#### Requirement
Please convert all of the material below into a JSON list of strings with one string per line, skipping blank lines and omitting the pictures.

#### Items from a data source
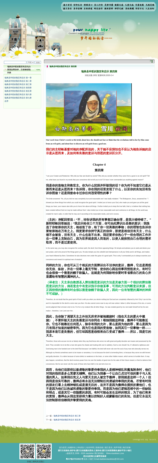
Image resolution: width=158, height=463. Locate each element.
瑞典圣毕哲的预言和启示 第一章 (18, 78)
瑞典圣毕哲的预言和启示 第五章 (18, 91)
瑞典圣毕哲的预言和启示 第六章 (18, 94)
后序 (6, 101)
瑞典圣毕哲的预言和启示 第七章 (18, 98)
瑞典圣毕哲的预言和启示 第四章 (18, 88)
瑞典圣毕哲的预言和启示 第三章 (18, 84)
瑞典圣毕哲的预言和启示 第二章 (18, 81)
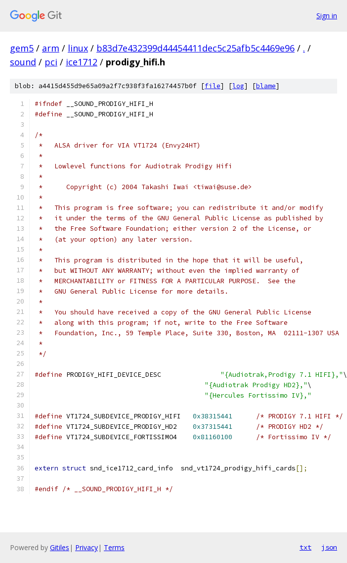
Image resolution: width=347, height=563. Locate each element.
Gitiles (59, 547)
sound (23, 62)
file (212, 86)
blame (266, 86)
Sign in (326, 15)
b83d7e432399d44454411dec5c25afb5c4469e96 (195, 48)
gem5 (22, 48)
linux (78, 48)
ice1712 (81, 62)
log (238, 86)
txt (305, 547)
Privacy (86, 547)
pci (50, 62)
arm (50, 48)
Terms (114, 547)
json (329, 547)
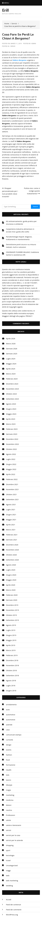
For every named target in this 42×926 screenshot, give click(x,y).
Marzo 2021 (10, 529)
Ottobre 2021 (11, 494)
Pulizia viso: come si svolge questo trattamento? (32, 191)
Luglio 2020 (10, 570)
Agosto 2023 (11, 404)
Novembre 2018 (12, 665)
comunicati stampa (13, 735)
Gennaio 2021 (11, 540)
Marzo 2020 (10, 590)
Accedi (8, 899)
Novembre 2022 (12, 444)
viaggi (8, 870)
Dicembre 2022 (12, 439)
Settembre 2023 (12, 399)
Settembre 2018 (12, 675)
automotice (10, 714)
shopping (9, 845)
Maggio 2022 (11, 469)
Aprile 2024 (10, 369)
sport (8, 850)
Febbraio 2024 (12, 379)
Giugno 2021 (11, 514)
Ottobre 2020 (11, 555)
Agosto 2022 (11, 454)
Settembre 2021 (12, 499)
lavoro (8, 780)
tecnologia (10, 855)
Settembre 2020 (12, 560)
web (7, 875)
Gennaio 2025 (11, 353)
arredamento (11, 704)
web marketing (12, 880)
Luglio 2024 (10, 359)
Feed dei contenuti (13, 904)
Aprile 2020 (10, 585)
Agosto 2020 (11, 565)
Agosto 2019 (11, 625)
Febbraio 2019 (12, 655)
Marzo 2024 (10, 374)
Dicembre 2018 (12, 660)
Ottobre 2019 (11, 615)
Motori (8, 805)
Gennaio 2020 (11, 600)
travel (8, 860)
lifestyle (9, 785)
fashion (9, 755)
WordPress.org (12, 914)
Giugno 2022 (11, 464)
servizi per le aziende (14, 840)
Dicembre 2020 (12, 545)
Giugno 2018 (11, 690)
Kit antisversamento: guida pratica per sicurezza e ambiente (21, 222)
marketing (10, 795)
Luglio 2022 (10, 459)
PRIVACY (29, 316)
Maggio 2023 (11, 414)
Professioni (10, 815)
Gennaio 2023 (11, 434)
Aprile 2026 (10, 338)
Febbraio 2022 (12, 479)
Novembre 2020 (12, 550)
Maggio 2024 (11, 364)
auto (8, 709)
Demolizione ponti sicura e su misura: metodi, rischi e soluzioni (21, 245)
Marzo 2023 (10, 424)
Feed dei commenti (13, 909)
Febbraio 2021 (12, 535)
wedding (9, 885)
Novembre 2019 (12, 610)
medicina (9, 800)
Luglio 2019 (10, 630)
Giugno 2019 (11, 635)
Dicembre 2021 (12, 484)
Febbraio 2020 (12, 595)
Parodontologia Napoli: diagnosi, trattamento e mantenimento (19, 238)
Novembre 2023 (12, 389)
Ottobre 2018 (11, 670)
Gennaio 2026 (11, 348)
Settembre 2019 (12, 620)
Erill (5, 10)
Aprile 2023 (10, 419)
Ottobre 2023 (11, 394)
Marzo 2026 (10, 343)
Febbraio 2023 (12, 429)
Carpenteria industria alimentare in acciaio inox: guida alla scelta (20, 230)
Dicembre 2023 (12, 384)
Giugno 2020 (11, 575)
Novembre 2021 (12, 489)
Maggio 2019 (11, 640)
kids (7, 775)
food (8, 760)
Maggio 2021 (11, 519)
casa (8, 730)
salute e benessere (13, 825)
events (8, 750)
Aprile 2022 (10, 474)
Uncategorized (12, 865)
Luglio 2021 (10, 509)
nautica (9, 810)
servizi (12, 46)
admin (33, 43)
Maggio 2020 (11, 580)
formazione (10, 765)
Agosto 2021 (11, 504)
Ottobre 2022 (11, 449)
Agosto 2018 (11, 680)
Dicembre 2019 (12, 605)
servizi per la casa (13, 835)
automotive (10, 719)
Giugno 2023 (11, 409)
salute (8, 820)
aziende (9, 725)
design (8, 745)
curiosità (9, 740)
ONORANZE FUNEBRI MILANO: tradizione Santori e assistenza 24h (22, 253)
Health (8, 770)
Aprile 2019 (10, 645)
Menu (5, 3)
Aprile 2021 (10, 524)
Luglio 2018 (10, 685)
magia (8, 790)
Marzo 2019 (10, 650)
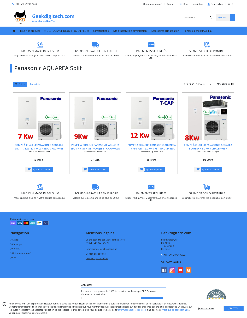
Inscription (198, 4)
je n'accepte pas (206, 308)
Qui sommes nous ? (20, 253)
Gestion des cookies (95, 253)
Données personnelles (97, 258)
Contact (170, 4)
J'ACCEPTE (233, 308)
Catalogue (16, 244)
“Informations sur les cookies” (131, 309)
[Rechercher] (210, 17)
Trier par (189, 83)
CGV (13, 257)
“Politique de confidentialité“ (175, 309)
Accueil (14, 239)
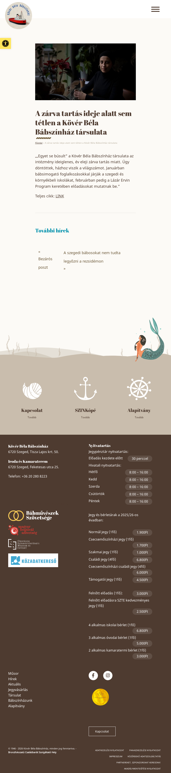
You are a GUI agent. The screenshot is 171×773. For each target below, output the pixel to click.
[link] (5, 43)
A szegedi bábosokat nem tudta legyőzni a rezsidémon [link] (92, 257)
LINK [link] (60, 195)
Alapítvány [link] (16, 706)
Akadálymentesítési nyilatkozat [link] (142, 768)
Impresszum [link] (115, 756)
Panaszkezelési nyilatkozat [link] (145, 750)
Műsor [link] (13, 673)
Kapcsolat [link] (102, 731)
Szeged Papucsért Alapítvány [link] (45, 503)
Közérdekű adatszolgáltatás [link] (144, 756)
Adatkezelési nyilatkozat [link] (109, 750)
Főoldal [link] (39, 142)
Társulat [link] (14, 695)
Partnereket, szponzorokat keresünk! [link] (138, 762)
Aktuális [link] (14, 684)
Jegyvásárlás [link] (18, 689)
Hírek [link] (12, 679)
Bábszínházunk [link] (20, 700)
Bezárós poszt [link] (45, 263)
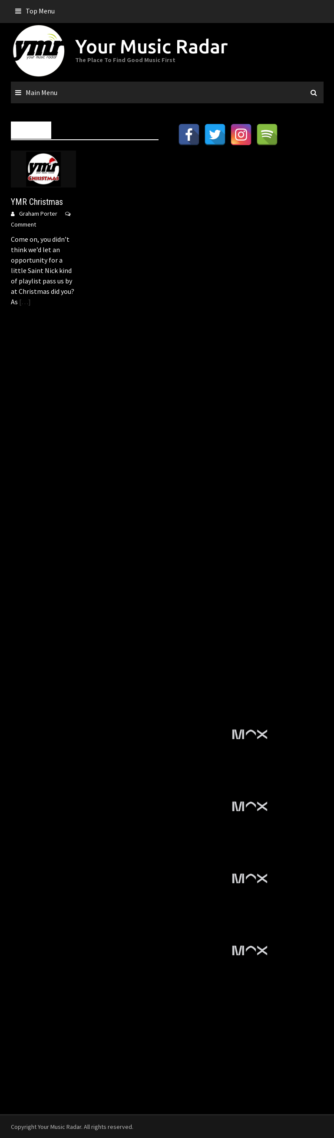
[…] (24, 301)
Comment (23, 224)
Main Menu (41, 92)
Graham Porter (38, 213)
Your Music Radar (151, 46)
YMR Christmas (37, 202)
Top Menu (40, 11)
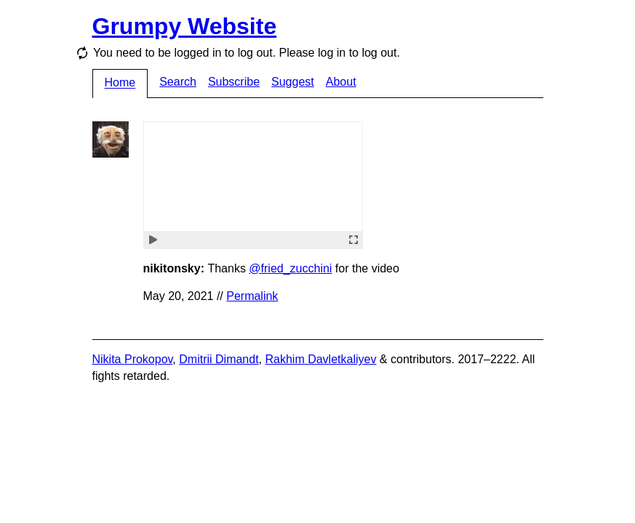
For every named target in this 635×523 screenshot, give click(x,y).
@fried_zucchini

#### Answer
[
  "Image resolution: width=158, height=463. Locate each element.",
  "瑞典圣毕哲的预言和启示 第一章 (18, 78)",
  "瑞典圣毕哲的预言和启示 第五章 (18, 91)",
  "瑞典圣毕哲的预言和启示 第六章 (18, 94)",
  "后序 (6, 101)",
  "瑞典圣毕哲的预言和启示 第七章 (18, 98)",
  "瑞典圣毕哲的预言和启示 第四章 (18, 88)",
  "瑞典圣毕哲的预言和启示 第三章 (18, 84)",
  "瑞典圣毕哲的预言和启示 第二章 (18, 81)",
  "Image resolution: width=347, height=563. Locate each element.",
  "Gitiles (59, 547)",
  "sound (23, 62)",
  "file (212, 86)",
  "blame (266, 86)",
  "Sign in (326, 15)",
  "b83d7e432399d44454411dec5c25afb5c4469e96 (195, 48)",
  "gem5 (22, 48)",
  "linux (78, 48)",
  "ice1712 (81, 62)",
  "log (238, 86)",
  "txt (305, 547)",
  "Privacy (86, 547)",
  "pci (50, 62)",
  "arm (50, 48)",
  "Terms (114, 547)",
  "json (329, 547)",
  "For every named target in this 42×926 screenshot, give click(x,y).",
  "Marzo 2021 (10, 529)",
  "Ottobre 2021 (11, 494)",
  "Pulizia viso: come si svolge questo trattamento? (32, 191)",
  "Luglio 2020 (10, 570)",
  "Agosto 2023 (11, 404)",
  "Novembre 2018 (12, 665)",
  "comunicati stampa (13, 735)",
  "Gennaio 2021 (11, 540)",
  "Marzo 2020 (10, 590)",
  "Accedi (8, 899)",
  "Novembre 2022 (12, 444)",
  "viaggi (8, 870)",
  "Dicembre 2022 (12, 439)",
  "Settembre 2023 (12, 399)",
  "Settembre 2018 (12, 675)",
  "automotice (10, 714)",
  "shopping (9, 845)",
  "Maggio 2022 (11, 469)",
  "Aprile 2024 (10, 369)",
  "sport (8, 850)",
  "Febbraio 2024 (12, 379)",
  "Giugno 2021 (11, 514)",
  "Ottobre 2020 (11, 555)",
  "Agosto 2022 (11, 454)",
  "Settembre 2021 (12, 499)",
  "lavoro (8, 780)",
  "tecnologia (10, 855)",
  "Settembre 2020 (12, 560)",
  "web (7, 875)",
  "Gennaio 2025 (11, 353)",
  "arredamento (11, 704)",
  "web marketing (12, 880)",
  "Luglio 2024 (10, 359)",
  "Feed dei contenuti (13, 904)",
  "Aprile 2020 (10, 585)",
  "Agosto 2020 (11, 565)",
  "Agosto 2019 (11, 625)",
  "Febbraio 2019 (12, 655)",
  "Marzo 2024 (10, 374)",
  "Dicembre 2018 (12, 660)",
  "Ottobre 2019 (11, 615)",
  "Motori (8, 805)",
  "Gennaio 2020 (11, 600)",
  "travel (8, 860)",
  "lifestyle (9, 785)",
  "fashion (9, 755)",
  "WordPress.org (12, 914)",
  "Giugno 2022 (11, 464)",
  "servizi per le aziende (14, 840)",
  "Dicembre 2020 (12, 545)",
  "Giugno 2018 (11, 690)",
  "Kit antisversamento: guida pratica per sicurezza e ambiente (21, 222)",
  "marketing (10, 795)",
  "Luglio 2022 (10, 459)",
  "PRIVACY (29, 316)",
  "Maggio 2023 (11, 414)",
  "Professioni (10, 815)",
  "Gennaio 2023 (11, 434)",
  "Aprile 2026 (10, 338)",
  "Febbraio 2022 (12, 479)",
  "Novembre 2020 (12, 550)",
  "Maggio 2024 (11, 364)",
  "auto (8, 709)",
  "Demolizione ponti sicura e su misura: metodi, rischi e soluzioni (21, 245)",
  "Marzo 2023 (10, 424)",
  "Feed dei commenti (13, 909)",
  "Febbraio 2021 (12, 535)",
  "wedding (9, 885)",
  "Novembre 2019 (12, 610)",
  "medicina (9, 800)",
  "Luglio 2019 (10, 630)",
  "Giugno 2019 (11, 635)",
  "Dicembre 2021 (12, 484)",
  "Febbraio 2020 (12, 595)",
  "Parodontologia Napoli: diagnosi, trattamento e mantenimento (19, 238)",
  "Novembre 2023 (12, 389)",
  "Ottobre 2018 (11, 670)",
  "Gennaio 2026 (11, 348)",
  "Settembre 2019 (12, 620)",
  "Erill (5, 10)",
  "Aprile 2023 (10, 419)",
  "Ottobre 2023 (11, 394)",
  "Marzo 2026 (10, 343)",
  "Febbraio 2023 (12, 429)",
  "Carpenteria industria alimentare in acciaio inox: guida alla scelta (20, 230)",
  "Dicembre 2023 (12, 384)",
  "Giugno 2020 (11, 575)",
  "Novembre 2021 (12, 489)",
  "Maggio 2019 (11, 640)",
  "kids (7, 775)",
  "food (8, 760)",
  "Maggio 2021 (11, 519)",
  "casa (8, 730)",
  "salute e benessere (13, 825)",
  "events (8, 750)",
  "Aprile 2022 (10, 474)",
  "Uncategorized (12, 865)",
  "Luglio 2021 (10, 509)",
  "nautica (9, 810)",
  "servizi (12, 46)",
  "admin (33, 43)",
  "Maggio 2020 (11, 580)",
  "formazione (10, 765)",
  "Agosto 2021 (11, 504)",
  "Ottobre 2022 (11, 449)",
  "Agosto 2018 (11, 680)",
  "Dicembre 2019 (12, 605)",
  "servizi per la casa (13, 835)",
  "automotive (10, 719)",
  "Giugno 2023 (11, 409)",
  "salute (8, 820)",
  "aziende (9, 725)",
  "design (8, 745)",
  "curiosità (9, 740)",
  "ONORANZE FUNEBRI MILANO: tradizione Santori e assistenza 24h (22, 253)",
  "Health (8, 770)",
  "Aprile 2019 (10, 645)",
  "Menu (5, 3)",
  "Aprile 2021 (10, 524)",
  "Luglio 2018 (10, 685)",
  "magia (8, 790)",
  "Marzo 2019 (10, 650)",
  "Inscription (198, 4)",
  "je n'accepte pas (206, 308)",
  "Qui sommes nous ? (20, 253)",
  "Gestion des cookies (95, 253)",
  "Données personnelles (97, 258)",
  "Contact (170, 4)",
  "J'ACCEPTE (233, 308)",
  "Catalogue (16, 244)",
  "“Informations sur les cookies” (131, 309)",
  "[Rechercher] (210, 17)",
  "Trier par (189, 83)",
  "CGV (13, 257)",
  "“Politique de confidentialité“ (175, 309)",
  "Accueil (14, 239)",
  "You are a GUI agent. The screenshot is 171×773. For each target below, output the pixel to click.",
  "[link] (5, 43)",
  "A szegedi bábosokat nem tudta legyőzni a rezsidémon [link] (92, 257)",
  "LINK [link] (60, 195)",
  "Alapítvány [link] (16, 706)",
  "Akadálymentesítési nyilatkozat [link] (142, 768)",
  "Impresszum [link] (115, 756)",
  "Panaszkezelési nyilatkozat [link] (145, 750)",
  "Műsor [link] (13, 673)",
  "Kapcsolat [link] (102, 731)",
  "Szeged Papucsért Alapítvány [link] (45, 503)",
  "Közérdekű adatszolgáltatás [link] (144, 756)",
  "Adatkezelési nyilatkozat [link] (109, 750)",
  "Főoldal [link] (39, 142)",
  "Társulat [link] (14, 695)",
  "Partnereket, szponzorokat keresünk! [link] (138, 762)",
  "Aktuális [link] (14, 684)",
  "Jegyvásárlás [link] (18, 689)",
  "Hírek [link] (12, 679)",
  "Bábszínházunk [link] (20, 700)",
  "Bezárós poszt [link] (45, 263)",
  "[…] (24, 301)",
  "Comment (23, 224)",
  "Main Menu (41, 92)",
  "Graham Porter (38, 213)",
  "Your Music Radar (151, 46)",
  "YMR Christmas (37, 202)",
  "Top Menu (40, 11)",
  "For every named target in this 635×523 screenshot, give click(x,y).",
  "@fried_zucchini"
]